Montanans pride themselves on voting independently. Since I moved here, in early August, for a journalism fellowship at the University of Montana, several people have used the same gesture by way of explanation. Holding an imaginary pencil, they start at the top of a ballot and move down in a series of left-right zigzags: Democrat, Republican, Democrat, Republican. The statewide and federal offices currently abide by this logic: a Democratic governor (Bullock), a Republican congressman (Greg Gianforte, famous for body-slamming a Guardian reporter), a Democratic senator (Tester), a Republican senator (Daines), a Republican secretary of state, and a Republican auditor. The question is: Will this purple pattern hold four years into the Trump era and in the thick of an ever-worsening pandemic?
At the end of March, Bullock shut down the state, drawing national admiration and surprise, perhaps on the mistaken assumption that Montana is Tea Party red.
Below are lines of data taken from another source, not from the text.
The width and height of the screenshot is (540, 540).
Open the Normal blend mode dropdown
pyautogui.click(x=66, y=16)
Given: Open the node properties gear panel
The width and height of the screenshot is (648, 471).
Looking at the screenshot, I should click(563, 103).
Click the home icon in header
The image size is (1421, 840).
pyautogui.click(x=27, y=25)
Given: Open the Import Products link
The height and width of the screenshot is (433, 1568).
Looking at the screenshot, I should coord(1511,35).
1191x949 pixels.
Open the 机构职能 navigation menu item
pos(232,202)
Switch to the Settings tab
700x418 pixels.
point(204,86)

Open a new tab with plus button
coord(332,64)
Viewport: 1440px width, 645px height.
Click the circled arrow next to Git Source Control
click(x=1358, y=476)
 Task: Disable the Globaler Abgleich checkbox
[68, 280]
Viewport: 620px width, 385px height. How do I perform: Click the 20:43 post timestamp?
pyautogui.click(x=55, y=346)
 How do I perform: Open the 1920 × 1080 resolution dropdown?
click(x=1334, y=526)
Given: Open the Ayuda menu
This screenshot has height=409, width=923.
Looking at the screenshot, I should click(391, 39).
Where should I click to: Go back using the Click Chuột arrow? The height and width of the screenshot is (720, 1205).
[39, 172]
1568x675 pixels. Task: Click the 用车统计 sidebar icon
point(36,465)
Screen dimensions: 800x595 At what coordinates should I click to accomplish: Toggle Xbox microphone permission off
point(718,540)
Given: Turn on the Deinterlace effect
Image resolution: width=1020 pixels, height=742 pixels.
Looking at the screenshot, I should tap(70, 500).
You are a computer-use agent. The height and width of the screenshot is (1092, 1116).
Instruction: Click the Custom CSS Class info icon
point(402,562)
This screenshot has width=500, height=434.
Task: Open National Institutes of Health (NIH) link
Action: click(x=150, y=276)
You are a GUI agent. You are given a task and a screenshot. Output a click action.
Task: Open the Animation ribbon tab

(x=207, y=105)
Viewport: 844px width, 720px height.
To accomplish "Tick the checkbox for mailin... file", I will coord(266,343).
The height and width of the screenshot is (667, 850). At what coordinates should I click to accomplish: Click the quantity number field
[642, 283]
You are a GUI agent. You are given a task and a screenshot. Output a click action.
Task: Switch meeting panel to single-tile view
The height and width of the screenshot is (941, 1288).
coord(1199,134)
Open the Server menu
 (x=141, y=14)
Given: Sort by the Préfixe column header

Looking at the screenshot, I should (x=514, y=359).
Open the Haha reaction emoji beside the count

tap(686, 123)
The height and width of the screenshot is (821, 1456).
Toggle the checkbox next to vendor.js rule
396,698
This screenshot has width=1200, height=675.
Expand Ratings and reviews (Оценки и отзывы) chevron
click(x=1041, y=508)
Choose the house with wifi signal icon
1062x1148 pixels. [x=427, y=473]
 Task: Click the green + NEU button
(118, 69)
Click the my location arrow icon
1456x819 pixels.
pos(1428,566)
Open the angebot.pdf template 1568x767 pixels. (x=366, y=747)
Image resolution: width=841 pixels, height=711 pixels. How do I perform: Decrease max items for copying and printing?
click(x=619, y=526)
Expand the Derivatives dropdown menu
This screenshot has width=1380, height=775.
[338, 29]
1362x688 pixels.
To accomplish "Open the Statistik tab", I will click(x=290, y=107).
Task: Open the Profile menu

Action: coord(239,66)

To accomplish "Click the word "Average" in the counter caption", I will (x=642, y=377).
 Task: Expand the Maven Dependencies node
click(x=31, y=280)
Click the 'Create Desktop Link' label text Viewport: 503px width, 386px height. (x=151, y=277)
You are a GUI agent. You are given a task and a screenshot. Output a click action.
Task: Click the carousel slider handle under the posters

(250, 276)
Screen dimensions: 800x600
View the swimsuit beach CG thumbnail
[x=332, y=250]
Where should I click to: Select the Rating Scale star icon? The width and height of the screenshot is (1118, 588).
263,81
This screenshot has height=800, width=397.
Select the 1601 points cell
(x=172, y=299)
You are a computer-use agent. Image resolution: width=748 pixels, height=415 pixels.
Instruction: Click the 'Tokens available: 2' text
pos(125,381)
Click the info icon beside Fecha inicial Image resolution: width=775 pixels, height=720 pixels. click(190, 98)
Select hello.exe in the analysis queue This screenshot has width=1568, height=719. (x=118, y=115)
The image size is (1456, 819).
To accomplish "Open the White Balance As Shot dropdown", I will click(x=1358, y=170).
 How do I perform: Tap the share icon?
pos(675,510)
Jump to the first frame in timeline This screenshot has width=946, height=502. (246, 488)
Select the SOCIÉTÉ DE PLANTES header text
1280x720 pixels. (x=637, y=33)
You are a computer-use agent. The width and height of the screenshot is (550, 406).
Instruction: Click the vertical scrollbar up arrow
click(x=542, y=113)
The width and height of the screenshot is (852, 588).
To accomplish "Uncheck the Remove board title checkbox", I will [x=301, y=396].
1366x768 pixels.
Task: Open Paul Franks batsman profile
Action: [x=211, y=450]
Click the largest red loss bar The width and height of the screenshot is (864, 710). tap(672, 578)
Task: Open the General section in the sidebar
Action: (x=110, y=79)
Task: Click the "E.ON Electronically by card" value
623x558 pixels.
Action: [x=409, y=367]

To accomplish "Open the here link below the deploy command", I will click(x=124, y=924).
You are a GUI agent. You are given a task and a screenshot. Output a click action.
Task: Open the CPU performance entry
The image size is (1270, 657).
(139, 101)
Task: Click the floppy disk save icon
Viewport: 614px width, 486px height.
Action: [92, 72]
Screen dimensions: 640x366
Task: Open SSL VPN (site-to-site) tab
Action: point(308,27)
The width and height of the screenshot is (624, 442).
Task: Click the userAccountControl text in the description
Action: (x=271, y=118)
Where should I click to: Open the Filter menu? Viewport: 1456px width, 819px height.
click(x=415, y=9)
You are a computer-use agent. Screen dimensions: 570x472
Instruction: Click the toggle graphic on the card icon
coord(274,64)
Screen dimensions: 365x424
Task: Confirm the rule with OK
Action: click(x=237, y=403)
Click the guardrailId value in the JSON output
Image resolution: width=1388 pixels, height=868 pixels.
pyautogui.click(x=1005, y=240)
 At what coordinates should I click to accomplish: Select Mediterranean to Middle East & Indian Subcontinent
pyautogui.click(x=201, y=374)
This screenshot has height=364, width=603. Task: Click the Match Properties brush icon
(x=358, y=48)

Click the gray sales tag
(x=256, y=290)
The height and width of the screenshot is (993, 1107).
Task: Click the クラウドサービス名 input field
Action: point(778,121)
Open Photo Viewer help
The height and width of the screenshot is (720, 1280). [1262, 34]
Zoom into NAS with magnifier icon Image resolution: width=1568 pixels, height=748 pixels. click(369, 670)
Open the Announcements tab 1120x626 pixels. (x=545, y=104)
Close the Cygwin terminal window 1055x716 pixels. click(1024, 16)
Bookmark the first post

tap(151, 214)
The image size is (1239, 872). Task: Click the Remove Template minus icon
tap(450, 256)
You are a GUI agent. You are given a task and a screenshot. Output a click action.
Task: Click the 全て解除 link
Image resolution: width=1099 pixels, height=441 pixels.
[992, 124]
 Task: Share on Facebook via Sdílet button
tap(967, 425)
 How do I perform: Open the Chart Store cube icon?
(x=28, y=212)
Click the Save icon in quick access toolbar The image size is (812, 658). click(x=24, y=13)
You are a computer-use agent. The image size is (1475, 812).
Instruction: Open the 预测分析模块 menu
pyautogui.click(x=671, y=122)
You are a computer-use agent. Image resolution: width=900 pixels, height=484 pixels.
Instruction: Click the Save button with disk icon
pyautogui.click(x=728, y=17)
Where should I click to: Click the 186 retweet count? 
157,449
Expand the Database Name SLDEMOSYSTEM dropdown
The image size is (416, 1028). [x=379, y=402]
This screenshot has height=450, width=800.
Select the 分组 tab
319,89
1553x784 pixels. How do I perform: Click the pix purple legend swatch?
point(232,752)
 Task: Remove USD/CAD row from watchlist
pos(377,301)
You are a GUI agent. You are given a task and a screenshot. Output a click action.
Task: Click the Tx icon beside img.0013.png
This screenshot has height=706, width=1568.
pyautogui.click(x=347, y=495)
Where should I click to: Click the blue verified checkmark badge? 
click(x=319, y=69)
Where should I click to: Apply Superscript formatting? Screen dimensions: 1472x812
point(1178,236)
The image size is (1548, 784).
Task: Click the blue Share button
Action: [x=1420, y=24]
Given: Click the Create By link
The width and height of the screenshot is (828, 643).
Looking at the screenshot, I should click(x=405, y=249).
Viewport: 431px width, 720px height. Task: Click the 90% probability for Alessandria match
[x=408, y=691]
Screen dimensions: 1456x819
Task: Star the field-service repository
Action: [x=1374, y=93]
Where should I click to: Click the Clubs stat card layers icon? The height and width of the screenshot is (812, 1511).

But, after he eased restrictions, businesses reopened, summer vacationers arrived en masse, and schools and colleges resumed in-person teaching—and the number of new daily COVID cases went from seven to seven hundred. In a debate between the Senate candidates hosted by Montana PBS, in late September, Daines criticized Bullock by pointing to “consecutive days of record positive COVID numbers.” Montana now has one of the worst per-capita infection rates in the country.
Yet only a small minority of Montanans I interviewed, Democrat and Republican alike, told me that they were dissatisfied with Bullock’s handling of the pandemic. A few people complained that Phase I had not lasted long enough. Several teachers said that the governor should have required masks in schools from the beginning of the summer, instead of adding that requirement much later. And some Native citizens regretted that the highways cutting through their land had not been closed to outside traffic. The Blackfeet Nation, for one, restricted access on the eastern side of Glacier National Park, even after the state began to move into Phase II. (About two-thirds of Montana’s indigenous people live on reservation land.) “I supported Bullock’s shutdown, also because tribes could then extend it,” Alissa Snow, a Blackfeet citizen and director of the Native vote program for the Montana Democrats, told me.
The disproportionate impact of the pandemic makes Native outreach at once more necessary and more fraught. Snow is currently supervising twenty-four organizers across the state’s seven reservations, where sovereignty, reproductive rights, health care, language preservation, domestic abuse, and environmental policy are core issues. But, given the well-documented history of discrimination against indigenous voters in the U.S., she explained, “voting feels foreign. It’s new to Native people.”